Just joining the article series? You can begin with Remembering Sue Weiland (Part One).
I reached the exit that would lead me to Mary Weiland’s home seven hours after breaking free of the powerful force field that holds Chicago traffic to speeds topping out at 20 mph once one gets on the highway out of town.
Turning off of I-94 just before Wisconsin turns into Minnesota, I was spellbound traveling along miles of breathtaking country roads as the late afternoon sun showed off fall colors just reaching their peak. Wild turkeys were gathering in the harvested fields and a pheasant walked out in front of my car, letting me watch him for a while before he headed between the rows of drying cornstalks. It was magical in that way only Indian Summer in the Midwest can be.
I pulled up to the house matching the address I had scribbled on a random slip of paper and was promptly greeted by a Weimaraner, a breed dear to my heart, as though she had been waiting for me all along. Although I did not know it at the time, this was Patrick’s dog, Blue, who eagerly escorted me up to the home, wagging her cropped tail as though she expected us both to be let in. I rang the bell and waited.
No one was home.
Unease crept in quickly as I thought, “On, no, Monkey Man, (referencing my brother-in-law, whose caution was now forcing its way into my head), say it isn’t so! I am not really out in the middle of nowhere, going to stay with people I don’t know, only to find myself on a deserted dead-end street out in the country.”
Biting my lip and expecting the worst, I reached for my cell phone. A signal! I dialed Mary’s home and learned that I was in fact just one house off. They were waiting for me just the other side of the tree line.
Patrick greeted me in the driveway, quickly grabbed my bag, and led me to the house. Passing the garage I peeked inside the open door to see a table overflowing with Wisconsin style fireworks.
“Check this out! People have been so nice to us. A woman at the firework store told me she is walking in the walkathon with us tomorrow and she donated all this to the party after!”
Eyeing the display, I see the crowing glory: Shagadelic Mojo?!
Patrick cracked up. “Yes! Isn’t that fabulous! We’ll set it off tonight.”
Stepping up to the house he adds, “This is where my mother has been holding her Artist’s Way groups for the past 10 years.”
Well of course it is. Why not? After all, if it were not for Julia Cameron, I wouldn’t have left my job, become a coach, and written that article. If I had to name one book whose reading and working of its program had concretely changed the course of my life, that would be it. I seemed to have landed in just the right place.
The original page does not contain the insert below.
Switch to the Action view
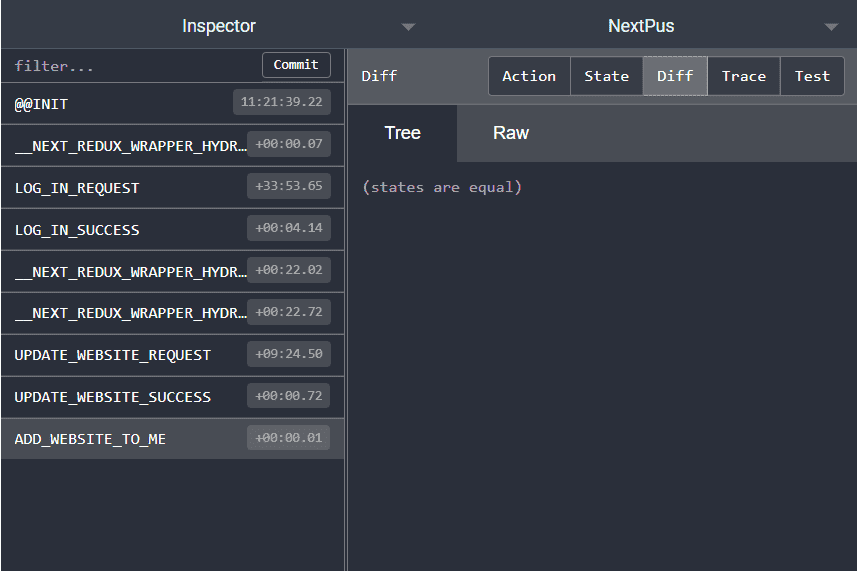 (529, 76)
Entering the living room, Patrick introduced me to his mother and a friend of hers also staying there. We immediately launched into extended conversations about the Artist’s Way, Sue, and various family histories. My ease with the Weilands was far beyond what one would expect to feel upon meeting strangers in such tragic circumstances. Yet, they immediately felt like family to me as we followed a meandering river of conversation sometimes punctuated by tears, sometimes by laughter. We traded books, relaxation tapes, stories, and poems. It was like a big show and tell and all of it meaningful, every bit revealing something to each other.
After some time we broke for dinner, lavishing oohs and ahhs over the gorgeous organic produce they got from a local farmer and then…
Note: In autumn in Wisconsin, leaves are dry. Oak trees are full of dry leaves.
These were serious fireworks: multi-firing huge fireworks that went on and on after a single touch of a match.
How that oak tree did not go up like a Roman candle is beyond me.
“Patrick, no more!”
Mary’s eyes were fixed on the shower of cinders falling among the branches on this breezy evening.
“Okay.” Pause. “You know, these are made so that they cool off quickly.”
I cracked up. “Oh, yeah, Patrick, nothing bad ever happens as a result of fireworks!”
He shot me a look (ix nay on the ire fay) and started laughing, guilty as charged.
As the last cinder faded, the moon waxed full over the trees and the ladies went to bed leaving Patrick and I to contemplate our journey.